However, the Court of Appeals for the Western District of Missouri found that the third applicant, Mr. Bradley, did state sufficient injuries caused by the procedural violation. Bradley demonstrated that he was not provided the background check results before his offer of employment was revoked. He instead had to request the background report from the third party vendor used by O’Reilly and to correct the issues directly with that vendor. He learned that the report erroneously stated that Mr. Bradley had been convicted and sentenced for stealing leased or rented property. After Mr. Bradley disputed the report in writing, the vendor corrected the report and provided it to O’Reilly. O’Reilly then hired Mr. Bradley, but not until after he had gone approximately two months without a paycheck.

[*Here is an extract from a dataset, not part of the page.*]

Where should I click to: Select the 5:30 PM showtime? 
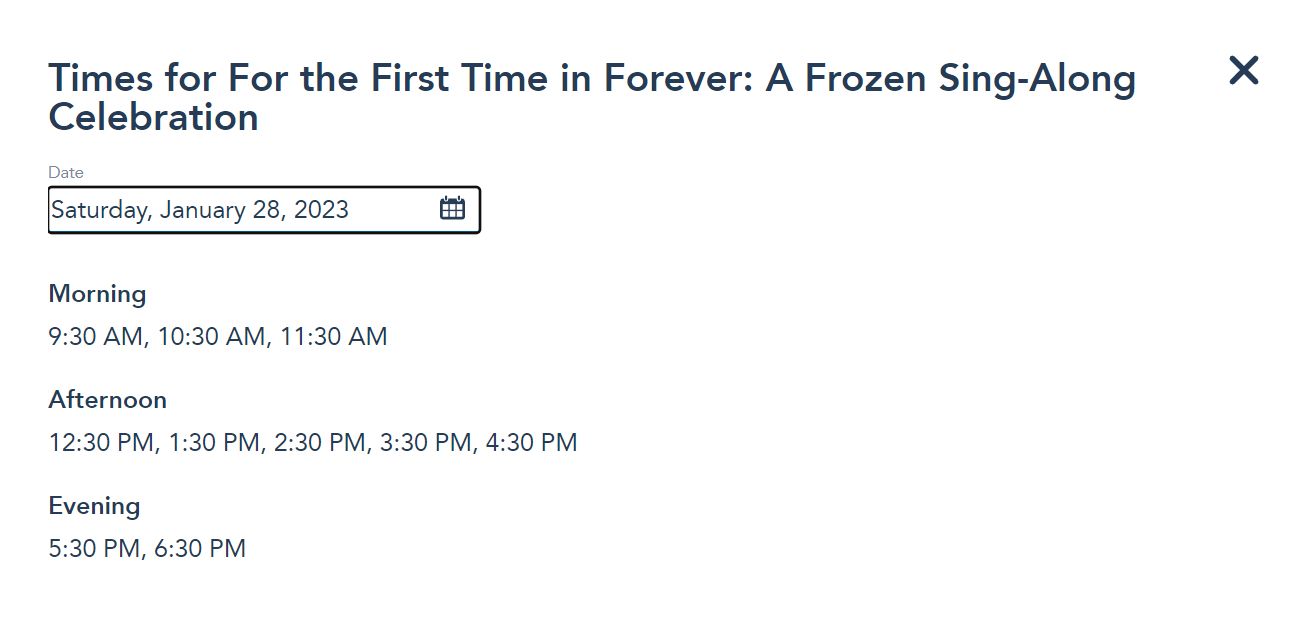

The trial court had held that the alleged injury was caused by the inaccurate information provided by the third party vendor and entered judgment in favor of O’Reilly on that basis. But the Court of Appeals reversed the judgment, reasoning that if O’Reilly had furnished the report to Mr. Bradley before revoking the job offer, as required under FCRA, Mr. Bradley would have had the opportunity to resolve the error and avoid his period of unemployment.

Based upon this Court of Appeals holding, Missouri employers are strongly advised to promptly inform job applicants of any negative, material information found in background checks before taking any adverse action against the applicant, regardless of where and how the information was obtained.